(Data items)
[Start of section]
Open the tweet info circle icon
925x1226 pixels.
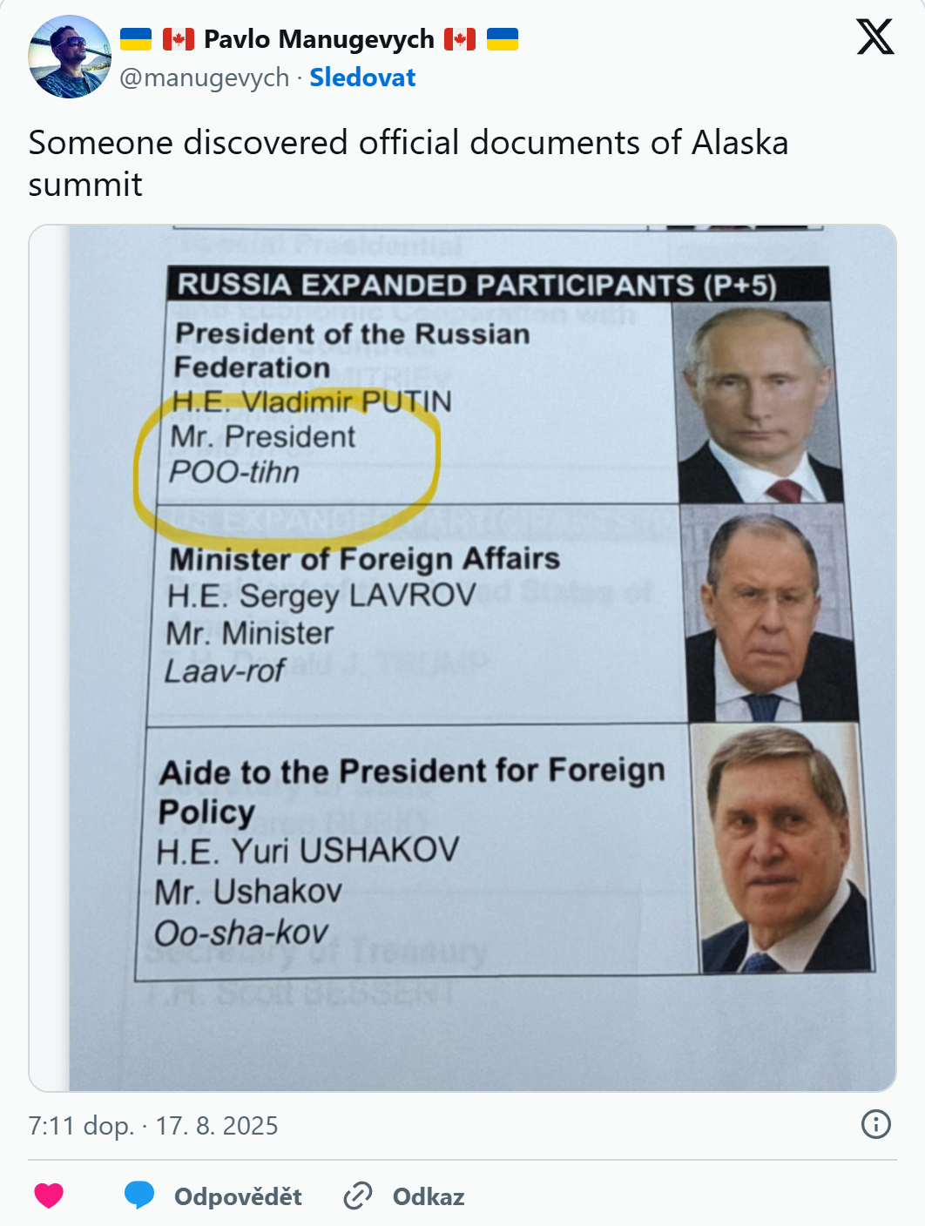(x=875, y=1124)
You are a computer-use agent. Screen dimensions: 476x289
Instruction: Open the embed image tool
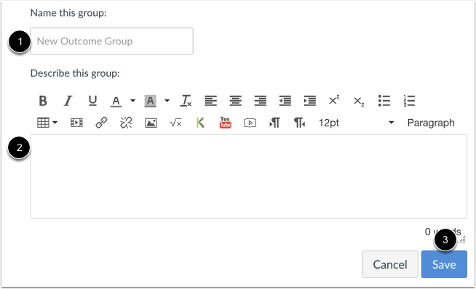tap(151, 123)
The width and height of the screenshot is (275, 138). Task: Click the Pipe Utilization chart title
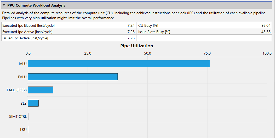(x=137, y=46)
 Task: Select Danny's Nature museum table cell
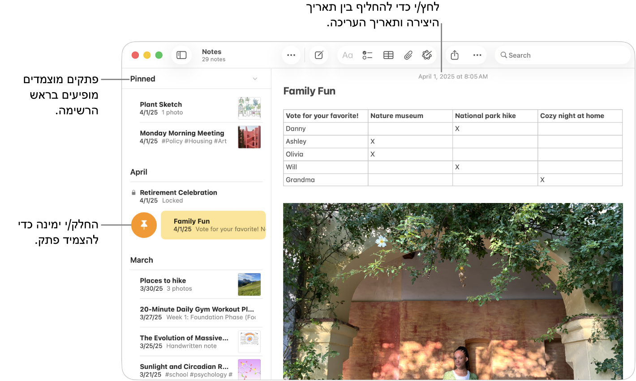[410, 129]
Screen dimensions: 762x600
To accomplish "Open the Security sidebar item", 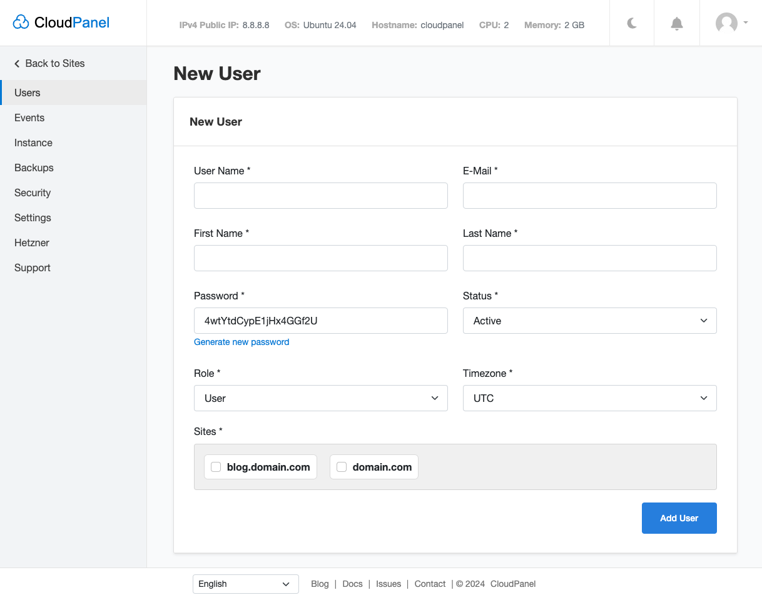I will [33, 193].

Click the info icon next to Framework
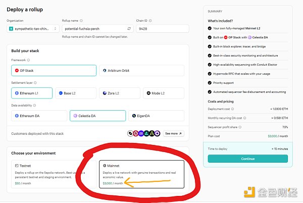[28, 60]
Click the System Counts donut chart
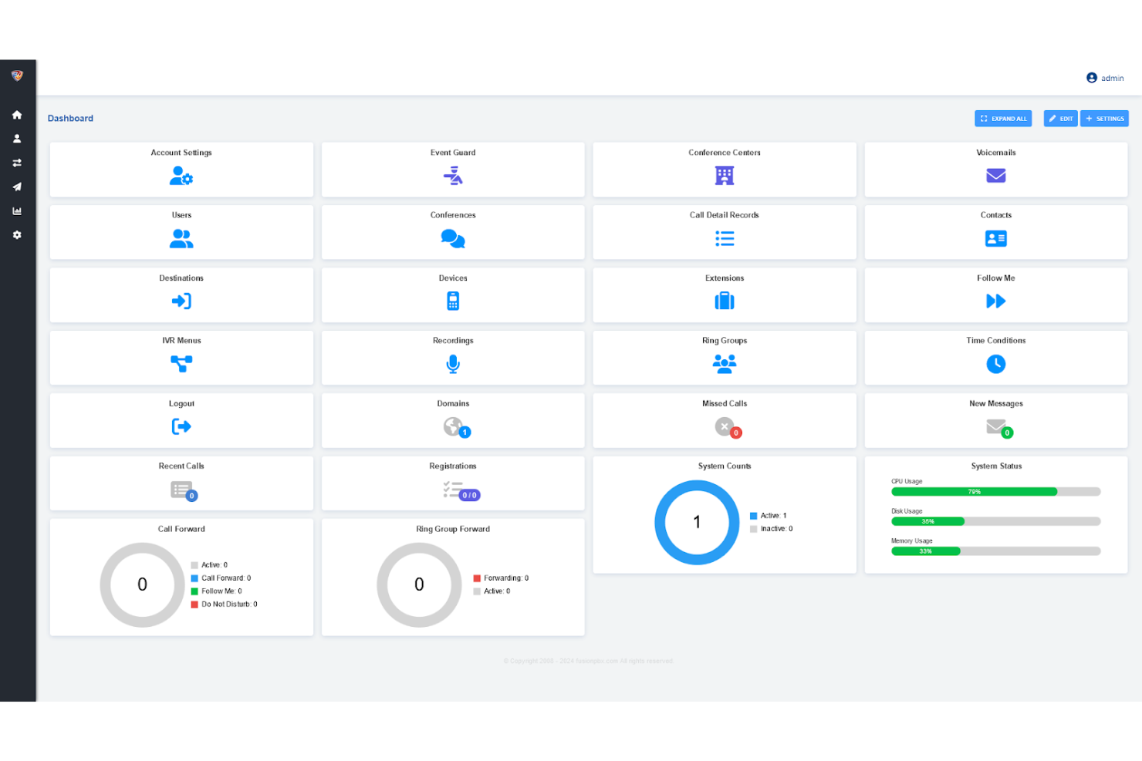The image size is (1142, 761). point(697,522)
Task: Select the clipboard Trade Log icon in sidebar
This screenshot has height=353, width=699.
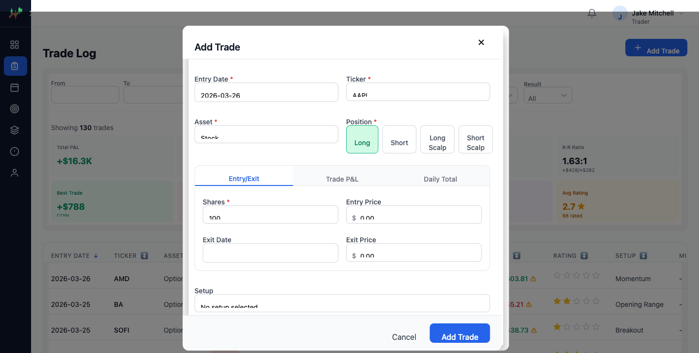Action: tap(15, 66)
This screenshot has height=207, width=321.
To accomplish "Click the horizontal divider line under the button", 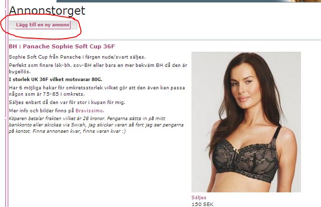I will [x=165, y=39].
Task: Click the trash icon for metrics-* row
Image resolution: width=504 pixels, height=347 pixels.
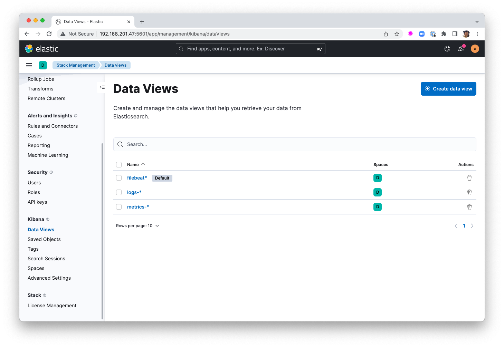Action: click(469, 207)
[End of section]
- [Task]: Please go through the data above and copy every line that has the word "dimensions".

- [Result of the exercise]:
You are a computer-use agent. Screen dimensions: 476x289
Screen dimensions: 762x600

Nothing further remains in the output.